Second, Section 3 builds in an explicit recidivism escalation: the ranges for a second or subsequent conviction are higher than for the first, both for the keeping limb (rising to a maximum of five years) and the letting limb (also rising to five years). The fine, by contrast, is modest and capped at two thousand rupees on the keeping limb — a figure that reflects the statute's 1956 origins and is often criticised as inadequate to the modern economics of organised exploitation. In answer-writing, candidates should contrast the mandatory minimum on the keeping limb with the discretionary, ceiling-only structure of the letting limb, and note that the letting limb's first-conviction imprisonment is not styled as rigorous, unlike the keeping limb.
Frequently asked questions
What is the punishment for keeping a brothel under Section 3?
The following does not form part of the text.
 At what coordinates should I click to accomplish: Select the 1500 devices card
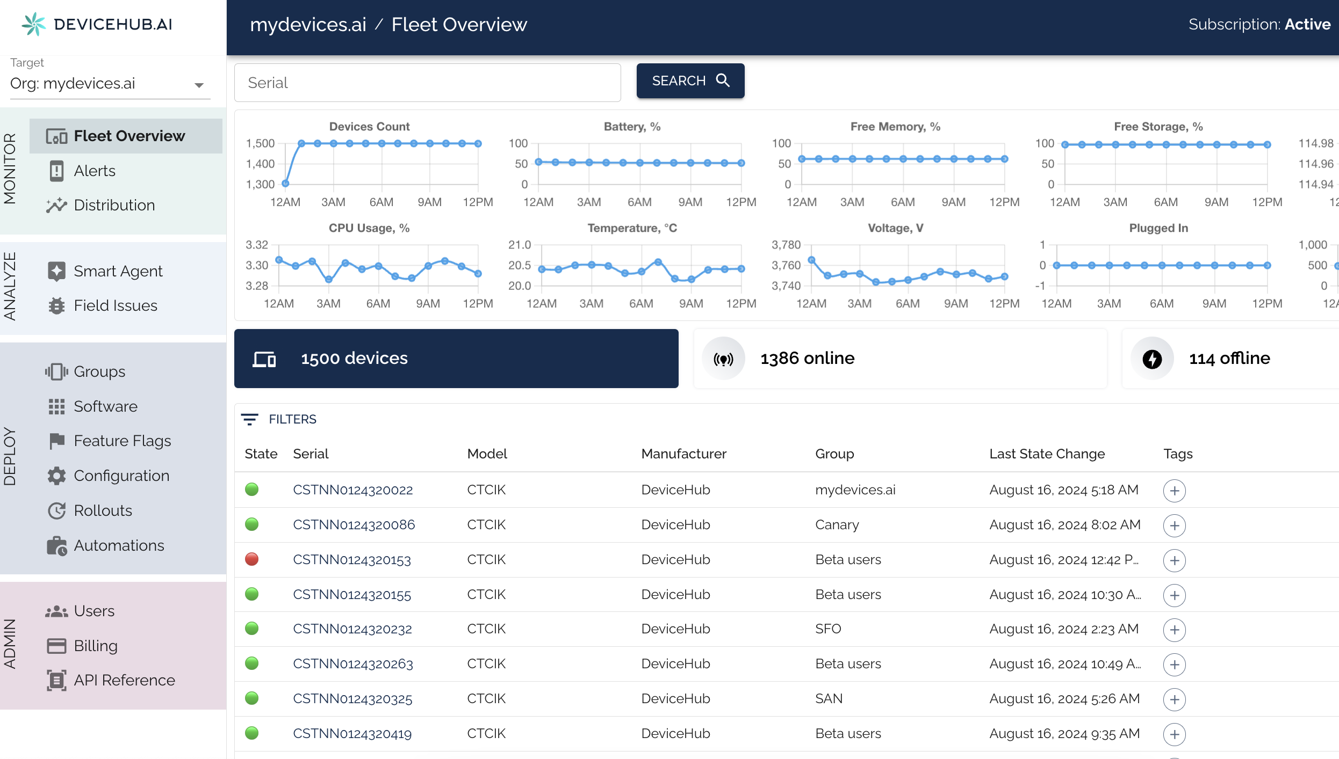(x=456, y=359)
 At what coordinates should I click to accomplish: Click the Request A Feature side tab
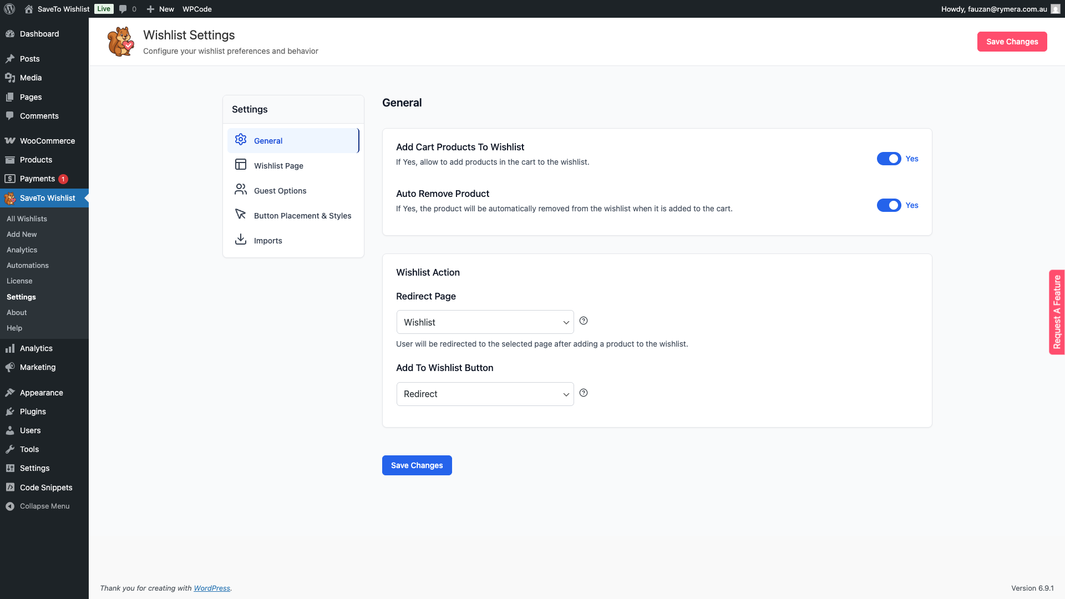1057,312
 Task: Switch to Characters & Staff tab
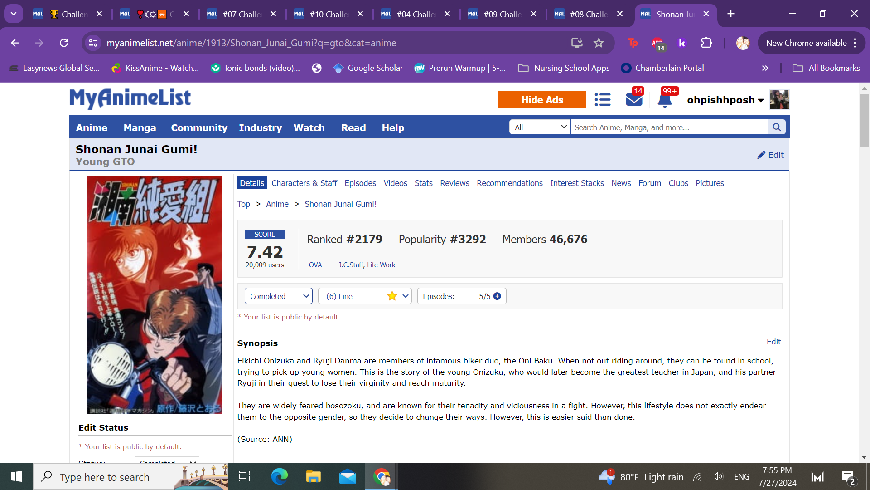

On first conviction, rigorous imprisonment of not less than one year and not more than three years and fine up to two thousand rupees; on a second or subsequent conviction, rigorous imprisonment of not less than two years and not more than five years and fine up to two thousand rupees. The mandatory minimum sentence reflects the gravity Parliament attached to the keeping offence.
Is the punishment for a landlord different from that for a brothel-keeper?
Yes. The keeper or manager is dealt with under Section 3(1) with mandatory minimum rigorous imprisonment. The owner, lessor, landlord, agent, tenant, lessee, occupier or person in charge who lets or knowingly allows premises to be used as a brothel is dealt with under Section 3(2), where imprisonment may extend to two years on first conviction and five years on a second conviction, with no mandatory minimum and, on the first conviction, not expressed as rigorous.
Can a single act of prostitution make premises a brothel?
Generally a stray, isolated act is insufficient because a brothel imports habitual or organised user. But as Krishnamurthy alias Tailor Krishnan v. Public Prosecutor, Madras (AIR 1967 SC 567) shows, a single proved instance embedded in circumstances of continuity, ready supply of women and gain can sustain a conviction under Section 3(1).
Is the woman in prostitution punishable under Section 3?
No. Section 3 targets keepers, managers, assistants and complicit landlords, not the woman who is sexually exploited. In re Ratnamala (AIR 1962 Mad 315) and Kajal Mukesh Singh v. State of Maharashtra (Bombay HC, 2020) confirm that the Act does not criminalise prostitution per se or punish the woman for the mere act of prostitution.
Can a customer who visits a brothel be punished under Section 3?
No. In Dinesh Tiwari v. State of Uttar Pradesh (Allahabad HC, 2024) the Court held that a customer does not keep, manage or assist in the keeping of a brothel; he merely pays to satisfy his lust and lacks the commercial intent the offence requires. He therefore falls outside Section 3, though graver provisions apply where minors, coercion or trafficking are involved.
What presumption does Section 3(2A) raise against a landlord?
Once foundational facts are established — such as a search under Section 15 revealing articles used in conducting a brothel, or the conduct of persons in the premises showing brothel use — the court may presume, until the contrary is proved, that the owner, landlord, tenant or agent was knowingly allowing the premises to be used as a brothel. The presumption is rebuttable and shifts only the evidential burden.